Reputation: 828
I am working on a solution to send DynamoDB data to an S3 bucket for multiple teams to consume. I need 2 separate solutions:
Based on the latest functionality available from AWS, what is the most affordable solution for this, in terms of cost and time? Is there a no-code solution that can easily be created for this and get it up and running fast?
I have considered the following:
Would EMR or Glue be helpful here? What else should I be considering?
Upvotes: 0
Views: 1559
Reputation: 217
I am working on this problem as well. Some notes of what I have been thinking:
For initial load from DynamoDB to S3 I decided on Export to S3 in parquet format. These large datasets benefit from columnar storage, compression, and partitioning for subsequent ETL jobs. Parquet supports nested objects through to the warehouse where most SQL databases can query them to update relational model tables. I then ingest the initial load into SQL.
For continuous updating of data, I decided on enabling Dynamo Streams sending continuous CDCs to Firehose with batching enabled, landing in S3 in parquet format as well, for consistency.
From there a Glue job reads the parquet file into a pandas or spark dataframe, joins data from the SQL server, makes minor transformss but, and writes new dataframes in separate buckets that will be ingested into SQL for CRUD operations, updating the following tables:
These would be orchestrated by Airflow-triggered stored procedure.

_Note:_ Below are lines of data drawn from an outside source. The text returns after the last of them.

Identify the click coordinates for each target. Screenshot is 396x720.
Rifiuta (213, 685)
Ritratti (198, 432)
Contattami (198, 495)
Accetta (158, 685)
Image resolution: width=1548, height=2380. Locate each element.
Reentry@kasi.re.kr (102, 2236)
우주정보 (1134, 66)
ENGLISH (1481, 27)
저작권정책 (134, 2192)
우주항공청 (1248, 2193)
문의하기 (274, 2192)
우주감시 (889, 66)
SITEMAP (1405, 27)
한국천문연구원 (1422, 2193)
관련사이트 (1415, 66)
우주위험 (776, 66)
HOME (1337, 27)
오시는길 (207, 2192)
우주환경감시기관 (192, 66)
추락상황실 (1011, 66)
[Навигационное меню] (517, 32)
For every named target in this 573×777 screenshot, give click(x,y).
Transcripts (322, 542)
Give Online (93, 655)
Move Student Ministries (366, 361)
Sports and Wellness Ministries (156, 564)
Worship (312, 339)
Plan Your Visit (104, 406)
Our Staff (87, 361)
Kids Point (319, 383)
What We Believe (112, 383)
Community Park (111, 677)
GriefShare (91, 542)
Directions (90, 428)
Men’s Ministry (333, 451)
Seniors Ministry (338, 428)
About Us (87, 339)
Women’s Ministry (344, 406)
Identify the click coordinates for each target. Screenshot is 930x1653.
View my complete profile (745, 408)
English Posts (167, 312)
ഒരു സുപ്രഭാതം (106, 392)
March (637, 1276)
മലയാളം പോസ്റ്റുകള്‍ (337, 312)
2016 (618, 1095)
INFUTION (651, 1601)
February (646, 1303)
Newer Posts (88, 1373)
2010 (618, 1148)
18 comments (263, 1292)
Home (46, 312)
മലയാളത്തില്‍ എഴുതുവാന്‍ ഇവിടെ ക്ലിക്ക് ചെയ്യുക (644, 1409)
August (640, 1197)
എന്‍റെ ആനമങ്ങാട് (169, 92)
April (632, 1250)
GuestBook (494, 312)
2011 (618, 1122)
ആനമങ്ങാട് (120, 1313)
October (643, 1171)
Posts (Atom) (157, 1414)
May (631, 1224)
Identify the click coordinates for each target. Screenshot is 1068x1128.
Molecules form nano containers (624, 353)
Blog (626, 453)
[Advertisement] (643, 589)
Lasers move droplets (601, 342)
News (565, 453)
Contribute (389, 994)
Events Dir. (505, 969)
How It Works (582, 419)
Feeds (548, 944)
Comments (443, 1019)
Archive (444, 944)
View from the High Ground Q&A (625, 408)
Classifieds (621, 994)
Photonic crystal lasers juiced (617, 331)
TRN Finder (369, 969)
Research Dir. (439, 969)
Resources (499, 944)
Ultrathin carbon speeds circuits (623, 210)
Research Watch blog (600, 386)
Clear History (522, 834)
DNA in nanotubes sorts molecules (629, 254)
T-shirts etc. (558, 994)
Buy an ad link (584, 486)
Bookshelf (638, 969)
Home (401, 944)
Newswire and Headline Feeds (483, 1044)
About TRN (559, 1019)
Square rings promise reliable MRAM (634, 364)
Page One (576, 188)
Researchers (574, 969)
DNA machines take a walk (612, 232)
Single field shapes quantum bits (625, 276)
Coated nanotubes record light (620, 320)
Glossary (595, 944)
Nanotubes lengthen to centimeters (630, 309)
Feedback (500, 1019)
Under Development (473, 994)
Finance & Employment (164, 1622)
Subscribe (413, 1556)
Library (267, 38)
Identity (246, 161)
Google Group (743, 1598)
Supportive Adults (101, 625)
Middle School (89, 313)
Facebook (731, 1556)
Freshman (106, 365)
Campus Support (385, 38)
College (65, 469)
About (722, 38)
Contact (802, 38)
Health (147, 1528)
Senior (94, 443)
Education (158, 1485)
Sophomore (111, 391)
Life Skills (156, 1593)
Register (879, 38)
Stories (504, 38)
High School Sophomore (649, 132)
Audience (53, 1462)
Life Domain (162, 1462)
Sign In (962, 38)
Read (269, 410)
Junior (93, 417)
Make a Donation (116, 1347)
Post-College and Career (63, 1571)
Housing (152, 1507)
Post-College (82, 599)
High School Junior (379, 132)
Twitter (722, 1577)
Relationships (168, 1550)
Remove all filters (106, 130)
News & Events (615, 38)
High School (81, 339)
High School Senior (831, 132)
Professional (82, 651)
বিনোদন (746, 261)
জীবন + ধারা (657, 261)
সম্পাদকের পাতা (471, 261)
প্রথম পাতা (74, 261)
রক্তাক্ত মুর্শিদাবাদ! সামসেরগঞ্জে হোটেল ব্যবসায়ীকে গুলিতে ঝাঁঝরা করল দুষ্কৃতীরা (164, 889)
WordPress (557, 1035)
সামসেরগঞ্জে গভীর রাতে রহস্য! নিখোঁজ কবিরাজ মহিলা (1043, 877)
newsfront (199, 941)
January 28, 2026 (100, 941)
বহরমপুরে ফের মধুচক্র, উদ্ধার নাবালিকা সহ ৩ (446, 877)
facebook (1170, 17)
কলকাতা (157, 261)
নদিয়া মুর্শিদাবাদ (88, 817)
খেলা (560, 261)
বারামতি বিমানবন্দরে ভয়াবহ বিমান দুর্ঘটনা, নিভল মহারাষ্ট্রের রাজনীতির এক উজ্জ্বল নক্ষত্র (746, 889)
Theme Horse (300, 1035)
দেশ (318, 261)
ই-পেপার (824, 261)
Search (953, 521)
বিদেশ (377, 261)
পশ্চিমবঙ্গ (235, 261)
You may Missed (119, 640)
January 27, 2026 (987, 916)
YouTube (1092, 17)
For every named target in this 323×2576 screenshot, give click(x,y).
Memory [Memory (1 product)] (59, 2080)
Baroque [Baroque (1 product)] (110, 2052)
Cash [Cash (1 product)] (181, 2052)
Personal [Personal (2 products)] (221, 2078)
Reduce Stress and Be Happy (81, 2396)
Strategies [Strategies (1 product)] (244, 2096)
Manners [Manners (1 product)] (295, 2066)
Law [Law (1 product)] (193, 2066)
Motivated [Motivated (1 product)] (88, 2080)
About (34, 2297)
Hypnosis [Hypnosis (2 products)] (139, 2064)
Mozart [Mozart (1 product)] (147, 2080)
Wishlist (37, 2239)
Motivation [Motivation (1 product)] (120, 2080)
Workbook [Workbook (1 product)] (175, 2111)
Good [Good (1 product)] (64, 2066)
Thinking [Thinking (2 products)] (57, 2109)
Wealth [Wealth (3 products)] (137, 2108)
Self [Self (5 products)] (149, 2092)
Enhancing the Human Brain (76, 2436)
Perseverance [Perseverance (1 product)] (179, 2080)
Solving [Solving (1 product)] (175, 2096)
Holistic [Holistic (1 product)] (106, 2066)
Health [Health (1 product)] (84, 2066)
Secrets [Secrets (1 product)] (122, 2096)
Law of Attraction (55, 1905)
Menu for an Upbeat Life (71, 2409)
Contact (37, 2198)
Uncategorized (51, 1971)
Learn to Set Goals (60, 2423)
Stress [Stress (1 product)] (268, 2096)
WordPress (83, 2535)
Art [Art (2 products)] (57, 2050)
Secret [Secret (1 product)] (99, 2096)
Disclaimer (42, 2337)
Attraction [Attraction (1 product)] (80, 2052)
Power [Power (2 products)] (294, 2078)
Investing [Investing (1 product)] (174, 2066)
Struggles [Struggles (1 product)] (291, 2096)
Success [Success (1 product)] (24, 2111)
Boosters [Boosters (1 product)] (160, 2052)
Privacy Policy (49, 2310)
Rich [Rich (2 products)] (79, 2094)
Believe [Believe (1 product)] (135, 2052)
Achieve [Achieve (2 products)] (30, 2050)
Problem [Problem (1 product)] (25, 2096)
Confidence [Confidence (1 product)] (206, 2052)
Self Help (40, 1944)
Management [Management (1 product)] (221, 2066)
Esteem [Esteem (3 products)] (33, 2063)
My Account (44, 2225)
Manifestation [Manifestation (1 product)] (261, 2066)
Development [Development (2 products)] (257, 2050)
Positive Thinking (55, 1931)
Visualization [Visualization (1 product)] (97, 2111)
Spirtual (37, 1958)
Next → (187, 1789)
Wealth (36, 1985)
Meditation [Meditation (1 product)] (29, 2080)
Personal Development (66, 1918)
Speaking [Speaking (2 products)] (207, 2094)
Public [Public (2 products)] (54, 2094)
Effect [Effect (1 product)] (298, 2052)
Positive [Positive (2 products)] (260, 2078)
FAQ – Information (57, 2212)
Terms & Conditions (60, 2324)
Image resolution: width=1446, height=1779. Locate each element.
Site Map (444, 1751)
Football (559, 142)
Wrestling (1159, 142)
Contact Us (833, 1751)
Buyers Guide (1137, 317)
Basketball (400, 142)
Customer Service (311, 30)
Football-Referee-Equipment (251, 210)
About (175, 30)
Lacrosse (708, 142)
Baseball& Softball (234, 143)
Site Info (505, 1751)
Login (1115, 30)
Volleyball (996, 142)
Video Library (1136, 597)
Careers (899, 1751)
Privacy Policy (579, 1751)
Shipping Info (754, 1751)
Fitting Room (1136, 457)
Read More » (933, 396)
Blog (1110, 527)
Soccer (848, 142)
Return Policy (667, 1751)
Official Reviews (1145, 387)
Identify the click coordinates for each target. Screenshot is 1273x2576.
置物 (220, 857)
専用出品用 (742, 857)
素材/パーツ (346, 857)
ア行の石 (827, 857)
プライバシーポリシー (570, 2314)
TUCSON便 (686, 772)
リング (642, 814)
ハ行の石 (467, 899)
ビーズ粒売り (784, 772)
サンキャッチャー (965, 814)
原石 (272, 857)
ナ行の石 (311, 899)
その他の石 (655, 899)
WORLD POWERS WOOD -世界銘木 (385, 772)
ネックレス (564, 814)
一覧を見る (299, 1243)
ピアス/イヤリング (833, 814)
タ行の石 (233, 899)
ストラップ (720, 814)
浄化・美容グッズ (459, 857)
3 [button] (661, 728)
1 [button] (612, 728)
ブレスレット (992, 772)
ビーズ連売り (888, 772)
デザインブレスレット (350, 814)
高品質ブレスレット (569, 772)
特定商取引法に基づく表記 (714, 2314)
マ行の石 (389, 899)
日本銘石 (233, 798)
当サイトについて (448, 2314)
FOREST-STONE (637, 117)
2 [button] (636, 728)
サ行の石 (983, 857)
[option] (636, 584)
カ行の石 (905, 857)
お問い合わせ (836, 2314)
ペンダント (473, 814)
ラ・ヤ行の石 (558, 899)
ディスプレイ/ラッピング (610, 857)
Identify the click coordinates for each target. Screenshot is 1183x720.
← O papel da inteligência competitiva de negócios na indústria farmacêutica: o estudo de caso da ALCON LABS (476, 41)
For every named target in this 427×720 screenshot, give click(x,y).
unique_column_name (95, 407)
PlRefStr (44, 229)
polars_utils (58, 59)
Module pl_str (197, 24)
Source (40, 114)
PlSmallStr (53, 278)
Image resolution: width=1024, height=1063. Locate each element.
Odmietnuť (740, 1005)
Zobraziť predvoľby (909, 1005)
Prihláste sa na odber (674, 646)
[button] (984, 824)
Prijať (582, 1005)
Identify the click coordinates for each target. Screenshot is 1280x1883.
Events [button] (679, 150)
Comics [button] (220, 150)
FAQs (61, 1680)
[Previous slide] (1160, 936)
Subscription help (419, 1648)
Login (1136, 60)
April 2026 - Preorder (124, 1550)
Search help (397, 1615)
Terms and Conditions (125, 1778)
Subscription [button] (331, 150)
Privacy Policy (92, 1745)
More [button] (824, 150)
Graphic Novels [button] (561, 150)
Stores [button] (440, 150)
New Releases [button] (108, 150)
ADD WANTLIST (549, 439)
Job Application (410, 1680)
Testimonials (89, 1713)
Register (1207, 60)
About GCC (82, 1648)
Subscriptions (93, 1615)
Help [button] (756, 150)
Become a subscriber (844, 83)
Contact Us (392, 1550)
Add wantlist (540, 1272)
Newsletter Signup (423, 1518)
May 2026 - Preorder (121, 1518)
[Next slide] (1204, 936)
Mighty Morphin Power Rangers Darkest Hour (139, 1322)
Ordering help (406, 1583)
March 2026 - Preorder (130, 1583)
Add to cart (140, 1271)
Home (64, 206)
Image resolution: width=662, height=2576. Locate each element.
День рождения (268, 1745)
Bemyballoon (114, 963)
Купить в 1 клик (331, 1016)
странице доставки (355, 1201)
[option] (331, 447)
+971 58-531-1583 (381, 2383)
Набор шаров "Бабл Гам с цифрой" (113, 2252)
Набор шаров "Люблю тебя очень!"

And I hope my tables for bi analysts and ml teams will be good to go. If kpis change I can recompute kpi snapshots for historical data all in Sql.
Upvotes: 0
Reputation: 4845
I'd only not use the newish Export to S3 functionality if you have a good reason not to. For example, E->S3 puts the data into a format you cannot easily consume or you need an ongoing updated copy as it is a point in time export. If that format is not what you want, then I'd look at the CDC options or Glue/EMR for ETL. Just know that Glue/EMR usually pull from the DynamoDB table itself, whereas Export to S3 uses the PITR backup data and therefore puts zero load on the table itself. You could also use Export to S3 and then use Glue to transform the data into the end format you need. I do not know the ongoing cost info off the top of my head, but that should be a consideration as well.